Third, strategic materials were the largest bottlenecks. All countries had to wrestle with shortages of food, rubber, oil, and other key inputs. The failure of Japan and Germany to secure supply of raw materials made their military operations curtailed if not suicidal (e.g., the largest Japanese battleship Yamato was sent with a one-way supply of fuel to her final battle).

But the need to establish and preserve supply lines applies to the general economy as well. If there is no fuel, how can the economy run? 

The failure of Russian forces to advance in the early weeks of the invasion (some Russian equipment literally ran out of fuel) highlighted the importance of logistics.

Fourth, procurement on government contacts was different. To ensure fast and stable deliveries, the U.S. government switched from bidding contracts to direct negotiations. To de-risk business investments for the war effort, the government offered cost-plus contracts.

The government gave larger, more complex, tasks to large firms because they had more organizational capital and so were more likely to deliver the product.

Interestingly, subcontracting was allowed but the government encouraged firms to source locally to minimize logistical demands and save fuel. Mass production was critical in lowering costs. 

Fifth, wars are hugely expensive and one needs a solid funding model to sustain a high pace of the war economy. For example, Ukraine estimates that it needs $5-7 bn per month (approximately 40-50% of monthly pre-war GDP) to keep the war and economy running.

With massive demands to pay for more weapons, the governments during World War II had to raise taxes. For example, the number of U.S. households paying income tax increased from 4 million in 1939 to 50 million in 1945. Apart from broadening the base, the Roosevelt administration increased tax rates with 90% tax rate for the top income bracket. But even these colossal increases in tax revenue were not enough and in fact most wars are not financed with taxes (see the table below).

The Federal Reserve, the American central bank, not only printed money to directly buy government debt but they also kept interest rates low to minimize the cost of servicing public debt. How does one control inflation and maintain high production in this case?

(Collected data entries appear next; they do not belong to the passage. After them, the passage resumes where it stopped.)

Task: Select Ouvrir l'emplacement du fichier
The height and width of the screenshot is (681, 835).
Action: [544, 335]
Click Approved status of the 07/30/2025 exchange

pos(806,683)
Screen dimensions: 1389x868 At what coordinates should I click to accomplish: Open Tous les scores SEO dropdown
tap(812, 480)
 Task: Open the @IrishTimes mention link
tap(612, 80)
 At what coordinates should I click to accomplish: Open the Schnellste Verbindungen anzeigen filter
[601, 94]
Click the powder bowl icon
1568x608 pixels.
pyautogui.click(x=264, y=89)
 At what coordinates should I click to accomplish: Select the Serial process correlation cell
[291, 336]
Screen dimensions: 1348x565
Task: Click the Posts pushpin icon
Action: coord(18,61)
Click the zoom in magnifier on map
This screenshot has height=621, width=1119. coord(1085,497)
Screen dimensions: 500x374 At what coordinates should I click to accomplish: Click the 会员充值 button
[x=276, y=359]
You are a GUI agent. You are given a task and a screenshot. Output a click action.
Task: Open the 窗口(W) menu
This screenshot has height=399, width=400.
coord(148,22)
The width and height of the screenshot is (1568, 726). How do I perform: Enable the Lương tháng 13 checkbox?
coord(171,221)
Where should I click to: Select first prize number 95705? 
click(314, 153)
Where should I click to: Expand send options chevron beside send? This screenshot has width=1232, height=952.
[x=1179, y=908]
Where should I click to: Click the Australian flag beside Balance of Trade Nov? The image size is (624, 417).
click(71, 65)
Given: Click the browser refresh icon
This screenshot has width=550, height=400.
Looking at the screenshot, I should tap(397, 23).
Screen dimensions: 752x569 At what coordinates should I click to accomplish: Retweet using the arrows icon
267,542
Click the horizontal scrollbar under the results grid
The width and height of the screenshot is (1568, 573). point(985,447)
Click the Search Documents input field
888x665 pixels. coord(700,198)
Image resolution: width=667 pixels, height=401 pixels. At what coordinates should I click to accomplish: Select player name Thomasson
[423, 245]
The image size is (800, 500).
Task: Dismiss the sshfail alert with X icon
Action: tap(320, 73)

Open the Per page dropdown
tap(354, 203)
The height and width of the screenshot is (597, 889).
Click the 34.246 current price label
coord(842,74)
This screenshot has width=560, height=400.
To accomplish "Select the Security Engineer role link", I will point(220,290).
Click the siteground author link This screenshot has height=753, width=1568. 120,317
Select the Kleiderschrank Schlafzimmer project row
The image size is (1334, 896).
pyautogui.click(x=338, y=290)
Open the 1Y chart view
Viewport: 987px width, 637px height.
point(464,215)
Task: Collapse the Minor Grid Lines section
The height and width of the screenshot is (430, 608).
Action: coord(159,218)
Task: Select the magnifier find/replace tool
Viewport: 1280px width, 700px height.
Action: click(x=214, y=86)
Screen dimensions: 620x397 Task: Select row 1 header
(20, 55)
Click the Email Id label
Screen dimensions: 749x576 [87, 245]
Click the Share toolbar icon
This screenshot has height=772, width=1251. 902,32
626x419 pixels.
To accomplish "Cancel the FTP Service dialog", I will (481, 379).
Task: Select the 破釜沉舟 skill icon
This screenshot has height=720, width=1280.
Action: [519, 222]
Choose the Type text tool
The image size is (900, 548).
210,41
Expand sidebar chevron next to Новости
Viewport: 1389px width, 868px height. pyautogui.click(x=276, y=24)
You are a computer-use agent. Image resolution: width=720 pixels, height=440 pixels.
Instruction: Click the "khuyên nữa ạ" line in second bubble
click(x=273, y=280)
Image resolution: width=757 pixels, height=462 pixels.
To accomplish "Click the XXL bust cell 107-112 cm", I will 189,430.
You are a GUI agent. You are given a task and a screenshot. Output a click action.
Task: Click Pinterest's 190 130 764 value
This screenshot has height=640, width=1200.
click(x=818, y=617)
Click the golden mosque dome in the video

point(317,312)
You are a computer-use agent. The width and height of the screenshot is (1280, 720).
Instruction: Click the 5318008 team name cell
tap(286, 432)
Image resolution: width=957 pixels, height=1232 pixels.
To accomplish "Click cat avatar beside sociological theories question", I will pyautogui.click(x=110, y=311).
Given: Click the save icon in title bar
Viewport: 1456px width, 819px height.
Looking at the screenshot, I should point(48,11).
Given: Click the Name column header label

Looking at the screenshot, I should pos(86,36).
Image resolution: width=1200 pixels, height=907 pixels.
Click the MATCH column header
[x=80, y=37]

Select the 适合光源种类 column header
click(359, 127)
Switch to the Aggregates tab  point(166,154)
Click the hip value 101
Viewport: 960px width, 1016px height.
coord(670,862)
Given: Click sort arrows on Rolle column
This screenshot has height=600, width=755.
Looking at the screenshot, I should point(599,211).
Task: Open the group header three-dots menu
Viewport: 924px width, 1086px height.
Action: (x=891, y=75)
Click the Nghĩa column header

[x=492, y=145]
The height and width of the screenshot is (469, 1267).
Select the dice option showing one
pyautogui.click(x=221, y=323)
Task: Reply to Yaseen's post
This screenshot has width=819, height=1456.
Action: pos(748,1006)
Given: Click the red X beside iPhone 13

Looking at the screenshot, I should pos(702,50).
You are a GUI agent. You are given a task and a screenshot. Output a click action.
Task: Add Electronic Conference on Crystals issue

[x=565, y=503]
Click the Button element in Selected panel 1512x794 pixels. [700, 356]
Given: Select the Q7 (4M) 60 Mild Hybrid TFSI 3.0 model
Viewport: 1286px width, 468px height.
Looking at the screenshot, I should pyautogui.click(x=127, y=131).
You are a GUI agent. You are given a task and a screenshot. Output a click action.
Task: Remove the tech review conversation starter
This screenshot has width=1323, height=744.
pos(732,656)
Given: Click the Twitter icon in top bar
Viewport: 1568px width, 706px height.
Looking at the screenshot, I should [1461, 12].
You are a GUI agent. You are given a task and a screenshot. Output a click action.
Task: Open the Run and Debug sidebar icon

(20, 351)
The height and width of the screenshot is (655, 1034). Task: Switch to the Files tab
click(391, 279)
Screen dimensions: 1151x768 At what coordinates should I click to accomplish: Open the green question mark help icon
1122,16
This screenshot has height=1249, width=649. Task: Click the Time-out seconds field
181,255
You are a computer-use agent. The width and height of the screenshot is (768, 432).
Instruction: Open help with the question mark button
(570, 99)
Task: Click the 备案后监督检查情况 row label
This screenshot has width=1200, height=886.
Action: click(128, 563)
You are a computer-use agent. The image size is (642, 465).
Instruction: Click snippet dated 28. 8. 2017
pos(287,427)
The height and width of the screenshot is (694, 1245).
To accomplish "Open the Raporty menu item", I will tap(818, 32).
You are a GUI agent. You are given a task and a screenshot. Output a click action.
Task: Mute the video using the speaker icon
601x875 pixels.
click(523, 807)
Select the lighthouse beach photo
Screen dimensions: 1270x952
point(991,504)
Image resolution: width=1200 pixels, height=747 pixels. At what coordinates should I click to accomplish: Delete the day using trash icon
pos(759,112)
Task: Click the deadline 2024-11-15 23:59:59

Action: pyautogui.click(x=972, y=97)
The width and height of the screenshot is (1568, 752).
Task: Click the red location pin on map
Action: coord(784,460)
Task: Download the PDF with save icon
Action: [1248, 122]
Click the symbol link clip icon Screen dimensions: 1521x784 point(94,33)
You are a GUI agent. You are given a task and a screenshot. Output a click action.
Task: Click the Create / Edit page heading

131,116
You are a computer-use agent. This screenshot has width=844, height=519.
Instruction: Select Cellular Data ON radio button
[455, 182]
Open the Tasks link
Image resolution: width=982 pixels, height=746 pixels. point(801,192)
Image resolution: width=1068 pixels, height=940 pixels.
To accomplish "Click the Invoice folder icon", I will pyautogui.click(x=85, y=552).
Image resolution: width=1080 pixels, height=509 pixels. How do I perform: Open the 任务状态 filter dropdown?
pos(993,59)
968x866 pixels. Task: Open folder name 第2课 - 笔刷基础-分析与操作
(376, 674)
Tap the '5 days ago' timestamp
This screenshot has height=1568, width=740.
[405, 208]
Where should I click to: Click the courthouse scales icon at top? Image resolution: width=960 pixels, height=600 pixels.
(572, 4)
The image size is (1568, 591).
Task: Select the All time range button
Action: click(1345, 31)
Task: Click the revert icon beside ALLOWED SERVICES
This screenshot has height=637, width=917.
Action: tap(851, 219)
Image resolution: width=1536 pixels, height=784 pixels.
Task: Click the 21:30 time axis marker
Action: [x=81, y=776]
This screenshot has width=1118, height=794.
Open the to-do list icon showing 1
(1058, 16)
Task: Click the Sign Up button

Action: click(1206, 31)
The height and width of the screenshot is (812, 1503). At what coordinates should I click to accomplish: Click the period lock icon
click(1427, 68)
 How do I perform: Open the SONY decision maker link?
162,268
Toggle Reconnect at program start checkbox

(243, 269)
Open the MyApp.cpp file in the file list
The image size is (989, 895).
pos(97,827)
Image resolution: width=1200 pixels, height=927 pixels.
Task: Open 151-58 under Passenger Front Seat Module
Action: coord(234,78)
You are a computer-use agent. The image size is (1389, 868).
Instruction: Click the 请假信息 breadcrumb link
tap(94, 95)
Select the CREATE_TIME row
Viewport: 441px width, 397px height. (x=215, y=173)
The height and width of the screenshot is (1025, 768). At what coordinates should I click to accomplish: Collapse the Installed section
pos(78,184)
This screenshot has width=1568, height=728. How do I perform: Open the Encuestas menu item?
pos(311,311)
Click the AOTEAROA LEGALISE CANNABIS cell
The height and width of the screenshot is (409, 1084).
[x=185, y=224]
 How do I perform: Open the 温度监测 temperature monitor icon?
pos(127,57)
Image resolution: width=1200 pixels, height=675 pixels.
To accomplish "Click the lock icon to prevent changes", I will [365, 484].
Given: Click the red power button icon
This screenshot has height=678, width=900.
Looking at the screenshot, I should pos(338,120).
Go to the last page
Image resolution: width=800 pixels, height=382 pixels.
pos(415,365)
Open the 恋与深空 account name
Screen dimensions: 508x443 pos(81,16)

In a famous essay “How to Pay for the War”, Keynes suggested that the best solution to financing the war is to strongly encourage (if necessary, force) households, especially the rich and high-income, to save and buy government debt. 85 million Americans (from a total population slightly under 140 million) purchased $185 billion in government securities between 1941 and 1946.

In fact, many people (e.g., 95% of employees at General Motors) chose to have automatic deductions from their paychecks to buy war bonds. As a result, only about 40-50% of the war was paid with taxes and the rest was financed with debt and printing money (seigniorage).

This approach to contain private spending combined with some price controls allowed the government to fund the war effort without igniting inflation. 

The circumstances and times are different for Ukraine. For example, productive capacity in any part of the country is threatened with a Russian missile strike.

Much infrastructure is destroyed or not usable (e.g., sea ports are blocked). This limits the ability of the government to raise significant sums via taxes or to reallocate production to safe places.

On the positive side, Ukraine has strong support from its allies and receives armament, humanitarian and financial aid so that the need to mobilize resources internally (which includes printing money) is less pressing. But foreign aid cannot be a source of sustained war effort.

The domestic economy has to be humming if the country wants to win in the war of attrition. Obviously, Ukraine should not blindly copy every policy from World War II but many lessons (mobilization, centralization, focus on protecting supply and production lines, mass production, etc.) are still relevant.

And the government should seriously consider returning taxes which it canceled after the start of the war. The war of attrition is impossible with an empty budget.